WaitToUnlock · 23 June 2026

Why Your Screen Time App Limits Don't Work (and How to Make Them Stick)

You gave Instagram a 30 minute limit. It's 10pm and you've spent two hours in it anyway. The limit isn't broken. It just has three escape hatches built in, and you keep climbing through all of them. Here's how to close each one.


Almost everyone who tries Screen Time App Limits has the same week. You set a cap on the apps that eat your evenings, you feel a small flush of control, and within a few days you're sailing past the limit without thinking. By the end of the week you've decided the feature doesn't work and you go looking for something stronger.

The feature does work. The blocking part is solid. What trips people up is the row of small, friendly buttons Apple puts between you and the block, and the fact that you hold the only key that opens it. Once you see the three gaps, you can shut them in about five minutes.

Gap one: the "One More Minute" button

When an App Limit hits, iOS shows a lock screen with a "One More Minute" option. Apple added it for a reasonable case: you're mid-sentence in an email or about to lose a level in a game, and you want a moment to finish cleanly before the app closes.

The trouble is what happens when you're not finishing anything. You tap "One More Minute," keep scrolling, and a minute later you tap it again. People learned long ago that you can force-quit the app, reopen it, and get a fresh grace period. The limit becomes a button you tap every sixty seconds instead of a wall.

There's no setting anywhere in iOS to delete that button on its own. But you can make the limit skip it. Go to Settings › Screen Time › App Limits, tap the limit, and turn on Block at End of Limit. Now when the time runs out the app just locks, with no one-minute extension offered.

Gap two: the "Ignore Limit" prompt

Block at End of Limit gets rid of the easy extension, but the lock screen still has a way through: a prompt that asks for your Screen Time passcode. Type the four digits and the app opens for the rest of the day.

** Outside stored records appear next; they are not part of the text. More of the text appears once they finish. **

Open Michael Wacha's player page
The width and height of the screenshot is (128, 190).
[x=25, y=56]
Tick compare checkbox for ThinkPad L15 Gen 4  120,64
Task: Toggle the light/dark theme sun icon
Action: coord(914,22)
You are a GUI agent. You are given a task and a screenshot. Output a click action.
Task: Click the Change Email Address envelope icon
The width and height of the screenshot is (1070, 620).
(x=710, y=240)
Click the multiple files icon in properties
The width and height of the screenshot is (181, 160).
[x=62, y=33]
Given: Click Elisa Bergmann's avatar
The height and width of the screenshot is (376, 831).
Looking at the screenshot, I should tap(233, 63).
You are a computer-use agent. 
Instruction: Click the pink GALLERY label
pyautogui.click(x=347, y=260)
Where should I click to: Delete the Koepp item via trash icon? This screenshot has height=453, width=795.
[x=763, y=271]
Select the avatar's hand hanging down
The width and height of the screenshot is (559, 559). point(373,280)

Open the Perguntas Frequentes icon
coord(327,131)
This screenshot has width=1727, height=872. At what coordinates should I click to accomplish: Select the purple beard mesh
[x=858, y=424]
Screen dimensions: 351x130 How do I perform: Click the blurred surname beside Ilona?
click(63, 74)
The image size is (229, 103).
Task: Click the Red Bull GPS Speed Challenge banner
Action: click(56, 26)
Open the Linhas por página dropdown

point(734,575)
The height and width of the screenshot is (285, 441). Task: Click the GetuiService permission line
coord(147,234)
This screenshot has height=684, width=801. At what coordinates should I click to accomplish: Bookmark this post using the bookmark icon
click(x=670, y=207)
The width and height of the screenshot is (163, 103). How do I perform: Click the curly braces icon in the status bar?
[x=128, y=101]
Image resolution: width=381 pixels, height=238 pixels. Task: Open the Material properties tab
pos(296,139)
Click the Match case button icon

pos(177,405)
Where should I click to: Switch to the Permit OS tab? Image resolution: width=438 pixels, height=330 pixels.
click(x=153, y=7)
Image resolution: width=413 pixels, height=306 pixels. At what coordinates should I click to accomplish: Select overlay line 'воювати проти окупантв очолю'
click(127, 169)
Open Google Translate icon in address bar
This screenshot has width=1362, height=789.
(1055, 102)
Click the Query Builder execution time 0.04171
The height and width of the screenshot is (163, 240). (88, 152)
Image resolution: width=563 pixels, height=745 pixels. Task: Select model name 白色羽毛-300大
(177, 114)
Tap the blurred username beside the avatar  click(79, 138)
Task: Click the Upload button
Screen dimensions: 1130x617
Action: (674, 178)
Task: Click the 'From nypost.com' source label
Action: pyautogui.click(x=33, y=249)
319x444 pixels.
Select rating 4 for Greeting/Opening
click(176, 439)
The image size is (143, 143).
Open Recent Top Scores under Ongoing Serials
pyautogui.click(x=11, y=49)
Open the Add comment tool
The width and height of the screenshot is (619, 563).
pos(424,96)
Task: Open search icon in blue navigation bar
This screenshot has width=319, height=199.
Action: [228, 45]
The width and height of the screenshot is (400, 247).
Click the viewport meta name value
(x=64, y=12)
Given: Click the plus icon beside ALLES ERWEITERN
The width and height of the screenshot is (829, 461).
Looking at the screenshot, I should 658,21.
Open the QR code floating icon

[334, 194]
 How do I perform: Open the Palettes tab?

This is the real leak. If you set the passcode yourself, you know it cold. So at the exact moment you're tired and want to keep scrolling, the only thing standing between you and the app is a code you can punch in with your eyes half closed. The block holds for about two seconds.

To even reach this point you need a Screen Time passcode set at all. Plenty of people never set one, which means the whole system can be switched off in a couple of taps. Set one under Settings › Screen Time › Lock Screen Time Settings. That closes the "just turn it off" exit. It does not, on its own, close the "I know the code" exit, which brings us to the part that actually matters.

Gap three: you know the passcode

None of the settings can fix the last gap. Every block on your phone ends with a passcode, and you're the person who typed that passcode in. Block at End of Limit, Downtime, content restrictions, all of it routes back to four digits sitting in your own memory.

This is why switching to a paid blocker rarely helps for long. Opal, Freedom, one sec, they all run into the same wall. You can end the session, because you set it up, so you do. The off switch moves to a nicer screen, but it stays in your hand.

If you want App Limits that genuinely hold, the fix follows straight from the problem: make the passcode something you don't know.

How to make App Limits actually stick

Do the two quick settings first, because they remove the lazy bypasses:

  • Turn on Block at End of Limit for every limit that matters, so there's no "One More Minute" to tap.
  • Set a Screen Time passcode and, while you're in there, set Downtime for the hours you keep slipping, like the last hour before bed.

Then deal with the part that everyone skips. The single most effective change is to stop being the one who knows the passcode. The simplest version costs nothing: ask a partner, a flatmate, or a friend to type a code into your phone that you never see. Now "Ignore Limit" leads nowhere, because there's no number in your head to enter. Getting past the limit means actually texting that person and asking, which is enough friction to stop most late-night impulse unlocks before they start.

If handing the code to someone feels awkward, or there's nobody you'd want holding it, WaitToUnlock does the same job without a person in the loop. It sets a random Screen Time passcode you never see, then only shows it to you after a wait of several hours. The limits you set stay set, because in the moment you want to override them, you simply can't.

The short version

Your App Limits aren't failing. They're handing you three off-ramps and you keep taking them. Switch on Block at End of Limit to kill the one-minute button, set a Screen Time passcode so the system can't just be flipped off, and then get that passcode out of your own head. Once you can't type it from memory, the limit you set at noon is still standing at midnight.